### ARTICLE
----

R is not intended for the analysis of large hyperspectral images.
If you are interested on spectra of selected pixels, just
import the envi spectra, I recall they are stored as if
they were envi images: a raw file + a text header file in which
you have all the info you need to import into R provided you have an elementary knowledge of R.

In general, the approach is using RS and/or GIS software to
select from the images the information that you really have to process in R, which is,
as stated by Roger, a tool for statistics.

Agus

Guy Serbin wrote:
My machine currently has 4 GB on it, but a lot of that's getting eaten
by video memory and the other programs I have in memory.  Also, some
of my image cubes are 12 GB in size, so I'd need to find a workaround
anyways.  However, since what my colleagues and I are interested in
are pixel-by-pixel spectral analyses, I assume the best approach would
be to pass the spectra either from ENVI/IDL (for which there is no
frontend, but I have logged a request with ITT Visual Solutions to
develop one) or conversely from ArcGIS (which can read ENVI data with
the ENVI Reader) into R for analysis.

Are you aware of ways to send arrays back and forth between R and ArcGIS?

Guy

On Tue, Jul 29, 2008 at 4:24 PM, Roger Bivand <[EMAIL PROTECTED]> wrote:
On Tue, 29 Jul 2008, Guy Serbin wrote:

Thank you all for the help- I successfully read an image into R using
these methods.

I did, however, encounter some problems when loading a hyperspectral
image cube into R as it was unable to allocate the 2.9 GB of volatile
memory that it needed.
Buy more memory, 64-bit Linux works fine. Seriously, R is for statistics, so
its memory management is designed for samples, even though very large
samples can be handled when used appropriately. If your data are in a
GeoTiff, you can read them by band using functions in the rgdal package, or
equally well many bands in a window or tile of a larger scene. Note that
ArcGIS uses GDAL too for handling some raster formats. Using R does mean
thinking through your work flow.

----

### DATASET
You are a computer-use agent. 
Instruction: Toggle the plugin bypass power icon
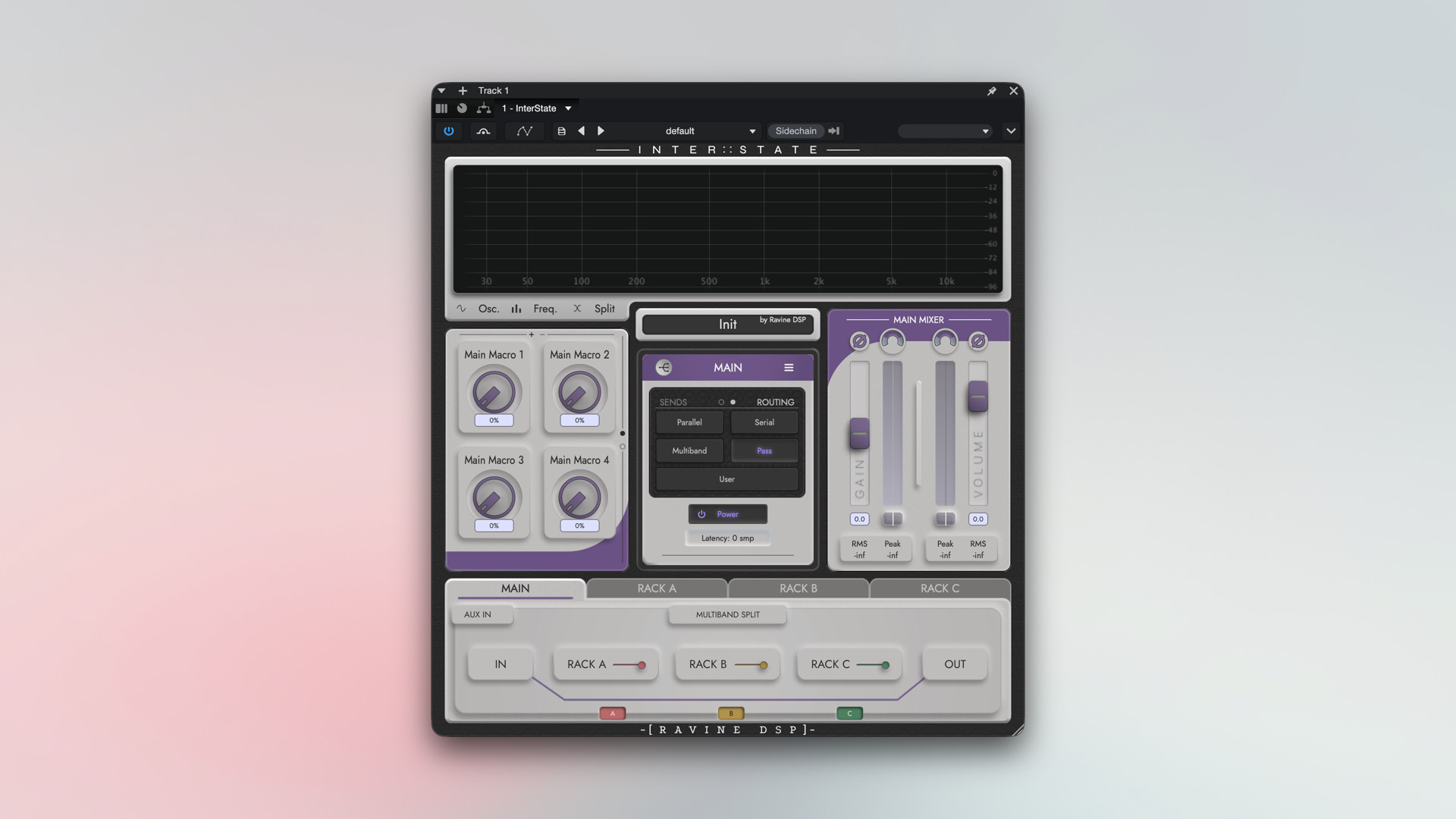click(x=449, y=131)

----

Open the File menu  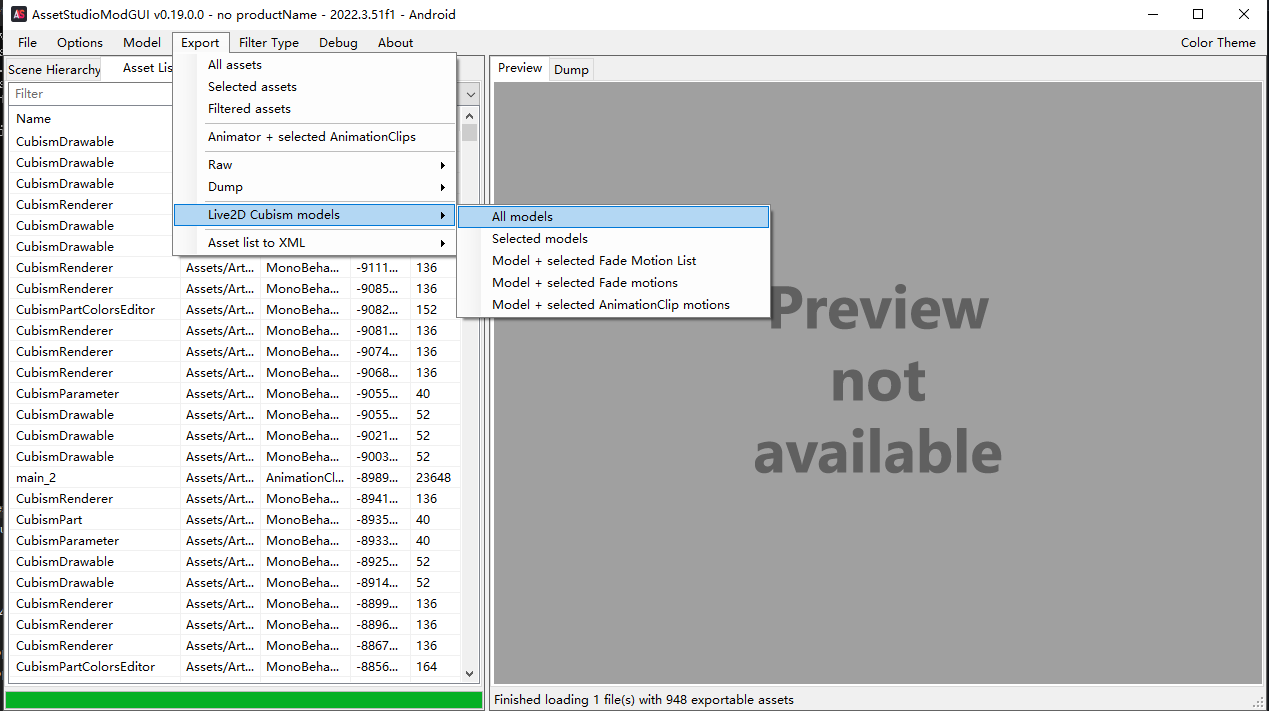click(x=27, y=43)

----

Please answer these questions from the R thread, one per line:
1. How much memory does Guy Serbin's machine currently have?
2. How large are some of his image cubes?
3. Which package does Roger Bivand name for reading GeoTiff data by band?

1. 4 GB
2. 12 GB
3. rgdal